One Trek Beyond: Doohan enjoyed a brief stint in soaps playing a part oddly reminiscent of his own father, only this time he was playing the role of his father. So would Scotty do it all over? “Would I do it again?” He goes into detail about the many things he has achieved thanks to playing the part of Montgomery Scott Scotty. He met Wende and had two wonderful boys. The answer is clear. “I guess I do regret not having played all those other characters I know I would have played. But to do that, I would have to stop being Scotty. I’d lose the negatives…but the positives, as well.” I often wonder what if I went down this path or that path. What if I had done this or decided to do that or not this. Don’t we all wonder a little? There’s no question Doohan wouldn’t change a thing, but he does wonder about those other roles as an actor, but we all wonder about those other roles for ourselves.

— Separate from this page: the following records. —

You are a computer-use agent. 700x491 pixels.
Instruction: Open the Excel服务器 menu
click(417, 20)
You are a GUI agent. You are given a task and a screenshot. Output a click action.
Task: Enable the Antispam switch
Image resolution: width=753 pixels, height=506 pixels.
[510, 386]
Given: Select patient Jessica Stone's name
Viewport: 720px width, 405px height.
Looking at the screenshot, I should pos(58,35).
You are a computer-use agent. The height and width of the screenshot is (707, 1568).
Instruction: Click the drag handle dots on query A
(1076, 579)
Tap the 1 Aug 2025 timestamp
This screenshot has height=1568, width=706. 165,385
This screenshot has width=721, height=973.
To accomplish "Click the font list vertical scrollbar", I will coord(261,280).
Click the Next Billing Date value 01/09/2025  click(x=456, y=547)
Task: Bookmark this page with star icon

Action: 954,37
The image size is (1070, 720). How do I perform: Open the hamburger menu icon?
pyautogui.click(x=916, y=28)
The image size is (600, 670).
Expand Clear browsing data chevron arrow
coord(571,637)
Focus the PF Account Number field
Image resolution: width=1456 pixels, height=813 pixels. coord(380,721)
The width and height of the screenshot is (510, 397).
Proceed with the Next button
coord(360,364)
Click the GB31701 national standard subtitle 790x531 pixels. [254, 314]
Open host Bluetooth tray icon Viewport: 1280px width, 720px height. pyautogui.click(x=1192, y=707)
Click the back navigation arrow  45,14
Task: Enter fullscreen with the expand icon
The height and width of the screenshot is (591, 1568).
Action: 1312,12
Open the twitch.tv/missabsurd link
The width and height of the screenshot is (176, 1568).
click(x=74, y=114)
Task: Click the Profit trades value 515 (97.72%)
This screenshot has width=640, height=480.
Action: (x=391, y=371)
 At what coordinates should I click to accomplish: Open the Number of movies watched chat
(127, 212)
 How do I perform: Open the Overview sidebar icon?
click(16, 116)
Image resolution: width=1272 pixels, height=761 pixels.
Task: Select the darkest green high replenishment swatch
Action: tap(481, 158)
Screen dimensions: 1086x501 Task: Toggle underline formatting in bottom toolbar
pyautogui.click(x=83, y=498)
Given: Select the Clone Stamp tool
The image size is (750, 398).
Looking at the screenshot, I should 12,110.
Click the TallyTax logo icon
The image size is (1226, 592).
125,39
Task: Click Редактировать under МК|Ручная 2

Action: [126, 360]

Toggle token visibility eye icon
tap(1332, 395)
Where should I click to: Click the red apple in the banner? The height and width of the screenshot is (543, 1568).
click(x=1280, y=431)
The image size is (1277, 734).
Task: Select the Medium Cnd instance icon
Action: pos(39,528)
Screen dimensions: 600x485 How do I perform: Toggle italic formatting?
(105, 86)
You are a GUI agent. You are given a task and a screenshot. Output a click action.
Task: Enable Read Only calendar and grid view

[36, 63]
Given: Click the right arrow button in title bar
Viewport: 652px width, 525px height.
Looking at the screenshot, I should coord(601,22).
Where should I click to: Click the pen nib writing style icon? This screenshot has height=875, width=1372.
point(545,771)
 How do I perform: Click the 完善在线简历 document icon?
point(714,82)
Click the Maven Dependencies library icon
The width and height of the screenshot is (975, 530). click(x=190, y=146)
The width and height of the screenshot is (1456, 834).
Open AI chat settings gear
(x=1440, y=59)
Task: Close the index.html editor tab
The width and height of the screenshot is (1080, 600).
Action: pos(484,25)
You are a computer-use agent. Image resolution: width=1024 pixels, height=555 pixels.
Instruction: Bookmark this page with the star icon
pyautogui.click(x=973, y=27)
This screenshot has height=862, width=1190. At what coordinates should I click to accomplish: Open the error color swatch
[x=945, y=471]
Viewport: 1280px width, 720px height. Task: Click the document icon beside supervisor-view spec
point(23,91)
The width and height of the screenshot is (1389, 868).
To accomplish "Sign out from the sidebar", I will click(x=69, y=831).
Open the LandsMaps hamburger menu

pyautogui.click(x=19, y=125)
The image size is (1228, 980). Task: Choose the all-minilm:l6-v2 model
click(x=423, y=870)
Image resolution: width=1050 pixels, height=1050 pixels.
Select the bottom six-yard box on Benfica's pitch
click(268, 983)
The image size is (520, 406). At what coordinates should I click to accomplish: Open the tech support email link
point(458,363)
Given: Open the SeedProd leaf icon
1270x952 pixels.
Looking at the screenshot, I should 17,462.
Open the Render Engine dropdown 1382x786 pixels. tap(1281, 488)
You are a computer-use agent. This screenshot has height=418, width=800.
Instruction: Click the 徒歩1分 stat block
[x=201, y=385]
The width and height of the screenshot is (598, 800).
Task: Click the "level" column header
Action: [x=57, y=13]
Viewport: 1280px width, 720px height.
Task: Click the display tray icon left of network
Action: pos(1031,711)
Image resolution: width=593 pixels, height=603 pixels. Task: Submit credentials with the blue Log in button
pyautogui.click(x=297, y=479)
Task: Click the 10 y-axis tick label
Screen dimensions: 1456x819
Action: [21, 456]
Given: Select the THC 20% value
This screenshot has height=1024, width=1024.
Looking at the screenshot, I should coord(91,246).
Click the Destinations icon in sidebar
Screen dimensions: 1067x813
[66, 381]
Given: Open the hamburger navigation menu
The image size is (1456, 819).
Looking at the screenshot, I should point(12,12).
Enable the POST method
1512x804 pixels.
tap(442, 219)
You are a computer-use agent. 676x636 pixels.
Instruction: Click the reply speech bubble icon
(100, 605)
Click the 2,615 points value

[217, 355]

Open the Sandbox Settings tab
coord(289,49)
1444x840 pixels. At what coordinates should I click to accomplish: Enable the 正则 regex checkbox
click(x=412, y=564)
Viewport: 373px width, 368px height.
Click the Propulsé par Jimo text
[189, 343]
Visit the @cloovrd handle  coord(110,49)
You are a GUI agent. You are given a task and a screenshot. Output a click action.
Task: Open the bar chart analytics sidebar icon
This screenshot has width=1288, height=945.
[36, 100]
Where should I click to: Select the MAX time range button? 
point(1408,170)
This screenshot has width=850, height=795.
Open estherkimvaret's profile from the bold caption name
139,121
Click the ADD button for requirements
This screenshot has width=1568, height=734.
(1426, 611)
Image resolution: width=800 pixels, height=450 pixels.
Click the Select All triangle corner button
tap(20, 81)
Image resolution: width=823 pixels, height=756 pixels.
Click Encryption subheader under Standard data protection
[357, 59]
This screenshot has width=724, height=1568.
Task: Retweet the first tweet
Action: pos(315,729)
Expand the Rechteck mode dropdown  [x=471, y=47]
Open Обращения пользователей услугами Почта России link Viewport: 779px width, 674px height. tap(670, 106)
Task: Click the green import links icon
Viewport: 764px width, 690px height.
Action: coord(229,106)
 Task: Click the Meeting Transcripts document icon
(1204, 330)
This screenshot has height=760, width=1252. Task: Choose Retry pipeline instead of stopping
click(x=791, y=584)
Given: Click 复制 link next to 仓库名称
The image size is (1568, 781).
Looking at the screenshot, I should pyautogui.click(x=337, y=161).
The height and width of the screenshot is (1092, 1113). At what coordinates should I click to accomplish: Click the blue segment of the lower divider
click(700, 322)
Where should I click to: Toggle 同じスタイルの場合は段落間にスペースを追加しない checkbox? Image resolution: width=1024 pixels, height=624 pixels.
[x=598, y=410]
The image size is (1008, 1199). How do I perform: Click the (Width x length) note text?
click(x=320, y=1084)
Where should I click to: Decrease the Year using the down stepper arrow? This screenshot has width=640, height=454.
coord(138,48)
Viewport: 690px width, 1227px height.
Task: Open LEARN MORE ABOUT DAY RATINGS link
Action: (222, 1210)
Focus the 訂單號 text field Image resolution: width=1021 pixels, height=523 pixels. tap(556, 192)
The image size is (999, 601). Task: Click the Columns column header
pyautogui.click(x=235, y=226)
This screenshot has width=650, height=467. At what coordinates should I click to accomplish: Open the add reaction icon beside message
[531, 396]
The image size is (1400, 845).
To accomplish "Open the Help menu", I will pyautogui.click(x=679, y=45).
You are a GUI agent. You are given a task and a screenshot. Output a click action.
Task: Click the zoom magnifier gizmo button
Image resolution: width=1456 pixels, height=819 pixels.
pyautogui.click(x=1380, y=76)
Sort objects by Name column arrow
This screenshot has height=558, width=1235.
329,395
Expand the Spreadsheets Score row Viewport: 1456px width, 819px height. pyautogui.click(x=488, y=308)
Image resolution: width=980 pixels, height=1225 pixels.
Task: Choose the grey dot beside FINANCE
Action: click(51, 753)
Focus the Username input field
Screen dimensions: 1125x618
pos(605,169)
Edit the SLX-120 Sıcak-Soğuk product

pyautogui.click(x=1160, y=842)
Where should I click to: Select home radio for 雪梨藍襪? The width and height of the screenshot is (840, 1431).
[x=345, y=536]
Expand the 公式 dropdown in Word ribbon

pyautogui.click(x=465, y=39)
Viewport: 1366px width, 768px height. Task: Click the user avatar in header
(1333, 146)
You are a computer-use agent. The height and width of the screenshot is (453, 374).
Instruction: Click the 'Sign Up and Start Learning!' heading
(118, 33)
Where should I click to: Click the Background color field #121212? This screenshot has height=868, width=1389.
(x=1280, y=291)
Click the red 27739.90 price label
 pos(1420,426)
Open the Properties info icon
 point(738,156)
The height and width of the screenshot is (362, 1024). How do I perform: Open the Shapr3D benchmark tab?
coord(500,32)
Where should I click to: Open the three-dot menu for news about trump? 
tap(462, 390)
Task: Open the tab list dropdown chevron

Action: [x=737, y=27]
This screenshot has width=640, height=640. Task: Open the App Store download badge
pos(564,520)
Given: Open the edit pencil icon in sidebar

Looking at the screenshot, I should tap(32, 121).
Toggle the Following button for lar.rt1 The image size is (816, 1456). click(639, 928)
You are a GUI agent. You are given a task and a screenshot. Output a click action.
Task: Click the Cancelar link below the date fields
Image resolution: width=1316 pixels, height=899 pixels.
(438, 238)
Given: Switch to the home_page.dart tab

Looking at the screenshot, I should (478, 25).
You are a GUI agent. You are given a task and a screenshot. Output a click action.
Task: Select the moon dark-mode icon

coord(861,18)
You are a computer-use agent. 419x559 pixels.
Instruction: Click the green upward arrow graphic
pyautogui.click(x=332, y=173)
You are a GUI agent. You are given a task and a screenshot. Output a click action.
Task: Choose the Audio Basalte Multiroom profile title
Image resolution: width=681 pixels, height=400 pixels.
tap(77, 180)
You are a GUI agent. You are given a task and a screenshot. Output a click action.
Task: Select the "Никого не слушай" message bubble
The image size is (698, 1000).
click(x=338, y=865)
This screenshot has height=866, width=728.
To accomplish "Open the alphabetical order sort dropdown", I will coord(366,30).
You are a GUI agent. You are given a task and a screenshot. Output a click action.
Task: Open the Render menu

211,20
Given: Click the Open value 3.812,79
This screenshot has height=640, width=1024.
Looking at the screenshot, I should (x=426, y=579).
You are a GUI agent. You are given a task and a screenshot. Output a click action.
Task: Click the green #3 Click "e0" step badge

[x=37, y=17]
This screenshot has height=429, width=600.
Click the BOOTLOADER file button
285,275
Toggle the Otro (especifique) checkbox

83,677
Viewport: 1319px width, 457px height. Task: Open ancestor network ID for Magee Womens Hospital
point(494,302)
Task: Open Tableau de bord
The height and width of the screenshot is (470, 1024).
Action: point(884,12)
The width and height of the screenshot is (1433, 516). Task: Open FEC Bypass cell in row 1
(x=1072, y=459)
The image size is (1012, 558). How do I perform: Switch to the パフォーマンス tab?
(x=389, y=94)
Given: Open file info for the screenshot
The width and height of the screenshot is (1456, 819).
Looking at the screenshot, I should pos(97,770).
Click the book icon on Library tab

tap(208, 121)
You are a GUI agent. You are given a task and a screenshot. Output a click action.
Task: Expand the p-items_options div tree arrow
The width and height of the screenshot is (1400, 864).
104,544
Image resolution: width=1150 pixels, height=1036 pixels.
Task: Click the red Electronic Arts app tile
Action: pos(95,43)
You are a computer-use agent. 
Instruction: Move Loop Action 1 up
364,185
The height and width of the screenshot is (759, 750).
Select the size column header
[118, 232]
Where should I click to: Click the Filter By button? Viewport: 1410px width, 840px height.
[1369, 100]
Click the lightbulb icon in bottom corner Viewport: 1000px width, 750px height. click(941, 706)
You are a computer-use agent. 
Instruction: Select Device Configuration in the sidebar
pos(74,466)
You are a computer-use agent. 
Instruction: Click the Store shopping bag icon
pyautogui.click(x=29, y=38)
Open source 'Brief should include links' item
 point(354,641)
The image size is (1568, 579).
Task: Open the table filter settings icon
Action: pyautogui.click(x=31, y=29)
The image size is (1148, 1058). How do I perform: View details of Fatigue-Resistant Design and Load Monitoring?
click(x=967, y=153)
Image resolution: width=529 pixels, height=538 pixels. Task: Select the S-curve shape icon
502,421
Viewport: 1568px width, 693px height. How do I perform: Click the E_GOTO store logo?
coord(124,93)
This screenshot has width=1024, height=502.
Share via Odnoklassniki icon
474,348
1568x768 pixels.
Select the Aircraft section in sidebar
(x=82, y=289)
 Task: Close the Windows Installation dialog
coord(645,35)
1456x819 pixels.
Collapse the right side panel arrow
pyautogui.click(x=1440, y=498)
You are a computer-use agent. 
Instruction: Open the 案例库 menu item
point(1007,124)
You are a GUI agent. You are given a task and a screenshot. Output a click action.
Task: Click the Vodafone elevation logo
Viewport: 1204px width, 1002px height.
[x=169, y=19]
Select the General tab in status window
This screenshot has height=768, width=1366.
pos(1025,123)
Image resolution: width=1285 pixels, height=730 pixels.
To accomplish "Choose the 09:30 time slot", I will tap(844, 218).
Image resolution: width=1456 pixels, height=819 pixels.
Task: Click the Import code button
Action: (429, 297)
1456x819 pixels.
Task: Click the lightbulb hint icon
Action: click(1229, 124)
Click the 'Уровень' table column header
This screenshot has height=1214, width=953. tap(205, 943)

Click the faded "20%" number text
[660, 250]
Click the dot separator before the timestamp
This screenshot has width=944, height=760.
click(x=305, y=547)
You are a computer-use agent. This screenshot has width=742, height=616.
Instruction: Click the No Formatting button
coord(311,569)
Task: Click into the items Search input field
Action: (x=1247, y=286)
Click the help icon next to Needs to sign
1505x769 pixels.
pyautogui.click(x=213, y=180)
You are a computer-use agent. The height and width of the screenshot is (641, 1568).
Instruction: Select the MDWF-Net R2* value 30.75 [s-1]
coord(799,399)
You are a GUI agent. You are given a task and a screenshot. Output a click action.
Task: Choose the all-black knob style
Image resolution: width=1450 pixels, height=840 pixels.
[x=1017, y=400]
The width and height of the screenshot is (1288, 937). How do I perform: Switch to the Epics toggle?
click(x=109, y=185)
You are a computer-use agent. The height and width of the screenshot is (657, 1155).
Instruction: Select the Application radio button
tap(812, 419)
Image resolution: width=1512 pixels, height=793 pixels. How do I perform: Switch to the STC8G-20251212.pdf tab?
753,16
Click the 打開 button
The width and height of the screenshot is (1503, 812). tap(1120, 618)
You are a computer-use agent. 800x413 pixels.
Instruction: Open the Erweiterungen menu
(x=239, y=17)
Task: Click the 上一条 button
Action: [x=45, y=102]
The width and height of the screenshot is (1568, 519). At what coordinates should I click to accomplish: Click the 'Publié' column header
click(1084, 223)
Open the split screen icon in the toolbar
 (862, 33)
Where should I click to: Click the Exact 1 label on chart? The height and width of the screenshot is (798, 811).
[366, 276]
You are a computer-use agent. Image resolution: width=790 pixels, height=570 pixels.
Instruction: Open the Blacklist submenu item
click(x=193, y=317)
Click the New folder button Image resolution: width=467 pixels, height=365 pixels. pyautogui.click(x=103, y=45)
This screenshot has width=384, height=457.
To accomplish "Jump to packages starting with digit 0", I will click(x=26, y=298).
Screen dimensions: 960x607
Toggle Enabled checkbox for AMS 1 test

Reflecting back on the book about a man I knew little about going into the read, my inclination is to say, I really liked this man. There were certainly old school, traditional things about the man's experiences that reminded me of my father. I enjoyed that reflection. My father was a simple man who enjoyed simple things. It's a rare thing today. I miss having him around for those things. Funny, I loved the book for Doohan's ability to tell a tale or recall a story and to learn things about him outside of Star Trek. I also liked the book for making me recall aspects of my father.